* _Required work_
Give the records back in full, exactly as they read.

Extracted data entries
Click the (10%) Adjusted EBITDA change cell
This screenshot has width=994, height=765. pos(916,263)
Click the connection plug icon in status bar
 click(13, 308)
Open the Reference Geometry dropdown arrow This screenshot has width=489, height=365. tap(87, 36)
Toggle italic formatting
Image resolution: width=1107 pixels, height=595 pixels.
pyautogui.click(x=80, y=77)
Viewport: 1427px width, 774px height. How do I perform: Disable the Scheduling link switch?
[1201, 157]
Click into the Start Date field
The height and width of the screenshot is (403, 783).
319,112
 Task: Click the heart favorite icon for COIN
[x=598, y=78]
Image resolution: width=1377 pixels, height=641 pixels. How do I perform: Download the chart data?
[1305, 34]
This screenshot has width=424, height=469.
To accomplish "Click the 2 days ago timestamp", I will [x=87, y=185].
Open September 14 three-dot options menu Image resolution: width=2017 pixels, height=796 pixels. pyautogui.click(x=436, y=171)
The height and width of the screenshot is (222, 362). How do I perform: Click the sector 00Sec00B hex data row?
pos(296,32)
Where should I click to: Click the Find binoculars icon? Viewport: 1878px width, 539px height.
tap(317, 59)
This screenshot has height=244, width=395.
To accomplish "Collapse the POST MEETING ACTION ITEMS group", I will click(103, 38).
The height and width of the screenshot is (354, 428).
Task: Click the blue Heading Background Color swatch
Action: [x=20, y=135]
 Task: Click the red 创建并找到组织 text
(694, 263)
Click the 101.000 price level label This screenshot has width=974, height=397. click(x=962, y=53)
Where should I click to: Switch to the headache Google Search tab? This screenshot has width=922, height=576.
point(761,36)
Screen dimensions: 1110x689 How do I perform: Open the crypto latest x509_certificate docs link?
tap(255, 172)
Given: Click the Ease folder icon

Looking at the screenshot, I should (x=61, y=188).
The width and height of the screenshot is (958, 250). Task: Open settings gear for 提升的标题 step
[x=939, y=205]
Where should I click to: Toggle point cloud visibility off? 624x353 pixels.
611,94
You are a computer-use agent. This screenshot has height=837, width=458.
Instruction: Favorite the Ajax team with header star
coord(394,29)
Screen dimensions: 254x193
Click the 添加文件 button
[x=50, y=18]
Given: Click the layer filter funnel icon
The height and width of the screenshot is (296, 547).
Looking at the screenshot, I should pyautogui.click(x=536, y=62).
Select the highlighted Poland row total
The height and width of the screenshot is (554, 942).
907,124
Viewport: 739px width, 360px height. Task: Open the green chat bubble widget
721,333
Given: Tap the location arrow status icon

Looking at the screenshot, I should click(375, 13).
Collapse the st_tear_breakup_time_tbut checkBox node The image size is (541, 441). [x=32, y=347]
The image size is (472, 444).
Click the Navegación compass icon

* _Reply_
Click the (10%) Adjusted EBITDA change cell
This screenshot has width=994, height=765. pos(916,263)
Click the connection plug icon in status bar
 click(13, 308)
Open the Reference Geometry dropdown arrow This screenshot has width=489, height=365. tap(87, 36)
Toggle italic formatting
Image resolution: width=1107 pixels, height=595 pixels.
pyautogui.click(x=80, y=77)
Viewport: 1427px width, 774px height. How do I perform: Disable the Scheduling link switch?
[1201, 157]
Click into the Start Date field
The height and width of the screenshot is (403, 783).
319,112
 Task: Click the heart favorite icon for COIN
[x=598, y=78]
Image resolution: width=1377 pixels, height=641 pixels. How do I perform: Download the chart data?
[1305, 34]
This screenshot has width=424, height=469.
To accomplish "Click the 2 days ago timestamp", I will [x=87, y=185].
Open September 14 three-dot options menu Image resolution: width=2017 pixels, height=796 pixels. pyautogui.click(x=436, y=171)
The height and width of the screenshot is (222, 362). How do I perform: Click the sector 00Sec00B hex data row?
pos(296,32)
Where should I click to: Click the Find binoculars icon? Viewport: 1878px width, 539px height.
tap(317, 59)
This screenshot has height=244, width=395.
To accomplish "Collapse the POST MEETING ACTION ITEMS group", I will click(103, 38).
The height and width of the screenshot is (354, 428).
Task: Click the blue Heading Background Color swatch
Action: [x=20, y=135]
 Task: Click the red 创建并找到组织 text
(694, 263)
Click the 101.000 price level label This screenshot has width=974, height=397. click(x=962, y=53)
Where should I click to: Switch to the headache Google Search tab? This screenshot has width=922, height=576.
point(761,36)
Screen dimensions: 1110x689 How do I perform: Open the crypto latest x509_certificate docs link?
tap(255, 172)
Given: Click the Ease folder icon

Looking at the screenshot, I should (x=61, y=188).
The width and height of the screenshot is (958, 250). Task: Open settings gear for 提升的标题 step
[x=939, y=205]
Where should I click to: Toggle point cloud visibility off? 624x353 pixels.
611,94
You are a computer-use agent. This screenshot has height=837, width=458.
Instruction: Favorite the Ajax team with header star
coord(394,29)
Screen dimensions: 254x193
Click the 添加文件 button
[x=50, y=18]
Given: Click the layer filter funnel icon
The height and width of the screenshot is (296, 547).
Looking at the screenshot, I should pyautogui.click(x=536, y=62).
Select the highlighted Poland row total
The height and width of the screenshot is (554, 942).
907,124
Viewport: 739px width, 360px height. Task: Open the green chat bubble widget
721,333
Given: Tap the location arrow status icon

Looking at the screenshot, I should click(375, 13).
Collapse the st_tear_breakup_time_tbut checkBox node The image size is (541, 441). [x=32, y=347]
The image size is (472, 444).
Click the Navegación compass icon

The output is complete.